Your objective: The entries that follow should be written out exactly.

Material for this task Start Marker

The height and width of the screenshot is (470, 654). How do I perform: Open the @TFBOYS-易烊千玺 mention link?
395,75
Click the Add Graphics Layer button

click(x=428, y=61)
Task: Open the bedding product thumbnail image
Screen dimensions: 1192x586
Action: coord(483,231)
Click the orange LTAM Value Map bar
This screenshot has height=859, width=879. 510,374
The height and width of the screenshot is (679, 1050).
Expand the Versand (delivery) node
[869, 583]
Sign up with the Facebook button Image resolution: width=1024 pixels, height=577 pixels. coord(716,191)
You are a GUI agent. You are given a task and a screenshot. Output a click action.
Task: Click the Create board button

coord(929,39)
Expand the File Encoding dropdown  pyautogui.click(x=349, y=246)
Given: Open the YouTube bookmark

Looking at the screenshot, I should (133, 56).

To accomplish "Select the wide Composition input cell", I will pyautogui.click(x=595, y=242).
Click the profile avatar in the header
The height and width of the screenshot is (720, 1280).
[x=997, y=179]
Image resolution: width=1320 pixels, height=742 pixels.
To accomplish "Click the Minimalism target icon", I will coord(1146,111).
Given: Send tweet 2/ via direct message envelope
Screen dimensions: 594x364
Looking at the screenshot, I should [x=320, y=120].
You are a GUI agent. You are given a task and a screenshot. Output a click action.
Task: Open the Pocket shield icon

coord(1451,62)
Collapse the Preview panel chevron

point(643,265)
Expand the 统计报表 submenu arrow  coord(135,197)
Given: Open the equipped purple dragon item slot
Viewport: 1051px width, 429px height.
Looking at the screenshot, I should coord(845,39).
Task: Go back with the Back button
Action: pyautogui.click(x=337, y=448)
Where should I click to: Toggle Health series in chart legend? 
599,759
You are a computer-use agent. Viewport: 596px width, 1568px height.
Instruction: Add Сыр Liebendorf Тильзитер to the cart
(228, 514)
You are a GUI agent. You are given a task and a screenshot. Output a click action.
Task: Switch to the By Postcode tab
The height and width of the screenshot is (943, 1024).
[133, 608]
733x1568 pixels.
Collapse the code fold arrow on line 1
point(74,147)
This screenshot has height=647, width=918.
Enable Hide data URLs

Material for this task End Marker

Answer space:
The height and width of the screenshot is (470, 654). How do I perform: Open the @TFBOYS-易烊千玺 mention link?
395,75
Click the Add Graphics Layer button

click(x=428, y=61)
Task: Open the bedding product thumbnail image
Screen dimensions: 1192x586
Action: coord(483,231)
Click the orange LTAM Value Map bar
This screenshot has height=859, width=879. 510,374
The height and width of the screenshot is (679, 1050).
Expand the Versand (delivery) node
[869, 583]
Sign up with the Facebook button Image resolution: width=1024 pixels, height=577 pixels. coord(716,191)
You are a GUI agent. You are given a task and a screenshot. Output a click action.
Task: Click the Create board button

coord(929,39)
Expand the File Encoding dropdown  pyautogui.click(x=349, y=246)
Given: Open the YouTube bookmark

Looking at the screenshot, I should (133, 56).

To accomplish "Select the wide Composition input cell", I will pyautogui.click(x=595, y=242).
Click the profile avatar in the header
The height and width of the screenshot is (720, 1280).
[x=997, y=179]
Image resolution: width=1320 pixels, height=742 pixels.
To accomplish "Click the Minimalism target icon", I will coord(1146,111).
Given: Send tweet 2/ via direct message envelope
Screen dimensions: 594x364
Looking at the screenshot, I should [x=320, y=120].
You are a GUI agent. You are given a task and a screenshot. Output a click action.
Task: Open the Pocket shield icon

coord(1451,62)
Collapse the Preview panel chevron

point(643,265)
Expand the 统计报表 submenu arrow  coord(135,197)
Given: Open the equipped purple dragon item slot
Viewport: 1051px width, 429px height.
Looking at the screenshot, I should coord(845,39).
Task: Go back with the Back button
Action: pyautogui.click(x=337, y=448)
Where should I click to: Toggle Health series in chart legend? 
599,759
You are a computer-use agent. Viewport: 596px width, 1568px height.
Instruction: Add Сыр Liebendorf Тильзитер to the cart
(228, 514)
You are a GUI agent. You are given a task and a screenshot. Output a click action.
Task: Switch to the By Postcode tab
The height and width of the screenshot is (943, 1024).
[133, 608]
733x1568 pixels.
Collapse the code fold arrow on line 1
point(74,147)
This screenshot has height=647, width=918.
Enable Hide data URLs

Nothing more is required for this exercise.